EA Sports, Microsoft make in-game advertising deal

Posted by Benjamin J. Romano

Microsoft and EA Sports announced today that five of the video-game publisher's biggest titles will be incorporated into the Microsoft's in-game advertising network.

The titles are: "Madden NFL 08," "NASCAR 08," "NHL 08," "Tiger Woods PGA Tour 08," and "Skate."

Advertisements will be placed in the games via the Massive Network, which Microsoft acquired last year.

It's doubtful that Peter Moore, the Microsoft video games executive who is leaving to head EA Sports, had much to do with negotiating the deal, terms of which were kept private. I'm asking about that and will post a response here.

(Because in-game advertising is handled by Massive, which sits within Microsoft's Online Services Division, Moore, who is part of the Entertainment and Devices Division, had nothing to do with the deal, according to an e-mailed statement from a Microsoft PR firm.)

During the E3 Media and Business Summit earlier this month in Santa Monica, I had a chance to talk about in-game advertising with Jeff Bell, corporative vice president of global marketing in Microsoft's video games business.

Bell brings an interesting perspective to the discussion because before coming to Microsoft, he was with DaimlerChrysler, where he worked on the Jeep brand. He tried several game-related advertising strategies including in-game ads (his team helped get Jeep as the vehicle featured in Microsoft's "Zoo Tycoon" game) and adver-gaming. He was also named Interactive Marketer of the Year by Advertising Age in 2005.

From our conversation, this EA deal sounds like just what Microsoft is looking for.

I asked him what role the company sees for in-game ads, and how much advertising is appropriate.

Bell: "I think there we do know and the data is overwhelming, that if you're in a reality based game, people don't want to see Acme. They don't want to see Blogo Shoes. They want to see 7-Eleven and they want to see Adidas. And so, from that standpoint, both from a product realism, as well as an advertising realism, they would like to have the real thing.

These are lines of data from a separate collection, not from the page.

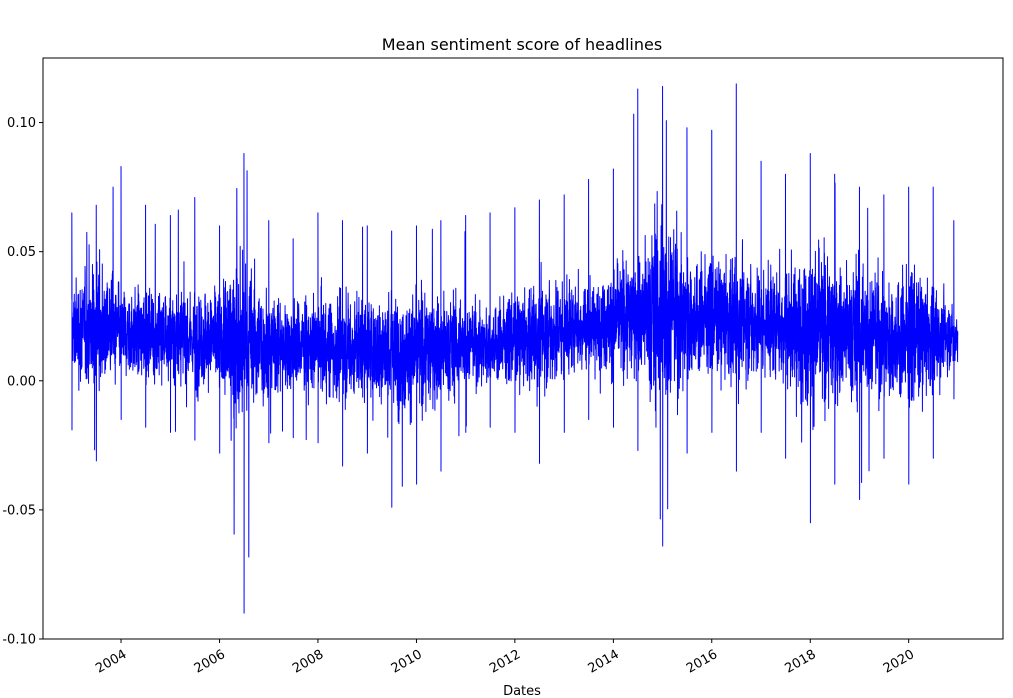 Image resolution: width=1013 pixels, height=698 pixels. I want to click on y-tick-label: 0.10, so click(22, 124). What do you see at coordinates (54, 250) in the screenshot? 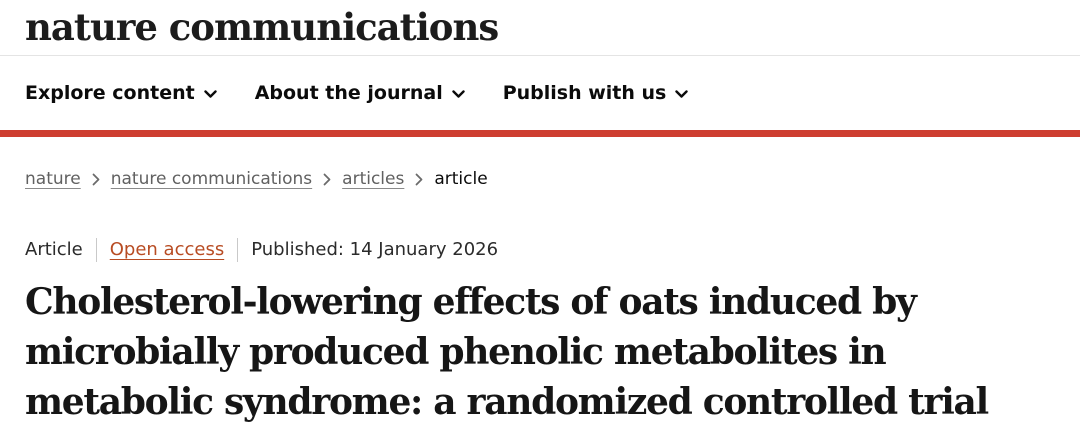
I see `article-type-label: Article` at bounding box center [54, 250].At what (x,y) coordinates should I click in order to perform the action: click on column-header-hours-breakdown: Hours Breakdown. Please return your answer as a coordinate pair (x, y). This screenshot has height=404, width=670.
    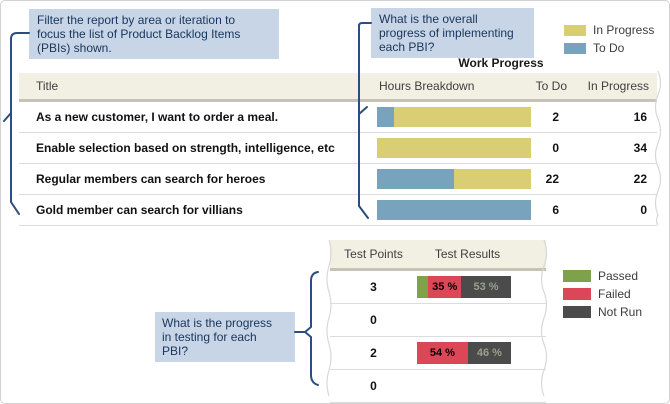
    Looking at the image, I should click on (427, 86).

"I think where you cross over is you're not going to be seeing Massive or advertisements in 'Mass Effect.' So science fiction doesn't make as much sense.

"For us, I think we tend to focus more on the sports franchises, the reality based driving franchises, Tony Hawk, obviously has been a pioneer in that particular realm of being able to present things in the real world, real advertisements that can attract that audience."

He said EA is leading the way with advertising in sports games, but because of the slow and complex process of negotiating advertising agreements with sports leagues, franchises and stadiums, the area is just now building momentum.

I also asked Bell if he thinks game buyers should get a price break on games that carry a lot of advertising, the reason being that now publishers have a new revenue stream to tap.

Bell: "It's an interesting question, but it's so theoretical at this point, meaning that the business is still driven by the revenue from the sales of the games themselves that, there, I think we're all interested in the growth of the advertising model, but it is at present only a very small part of our overall revenue."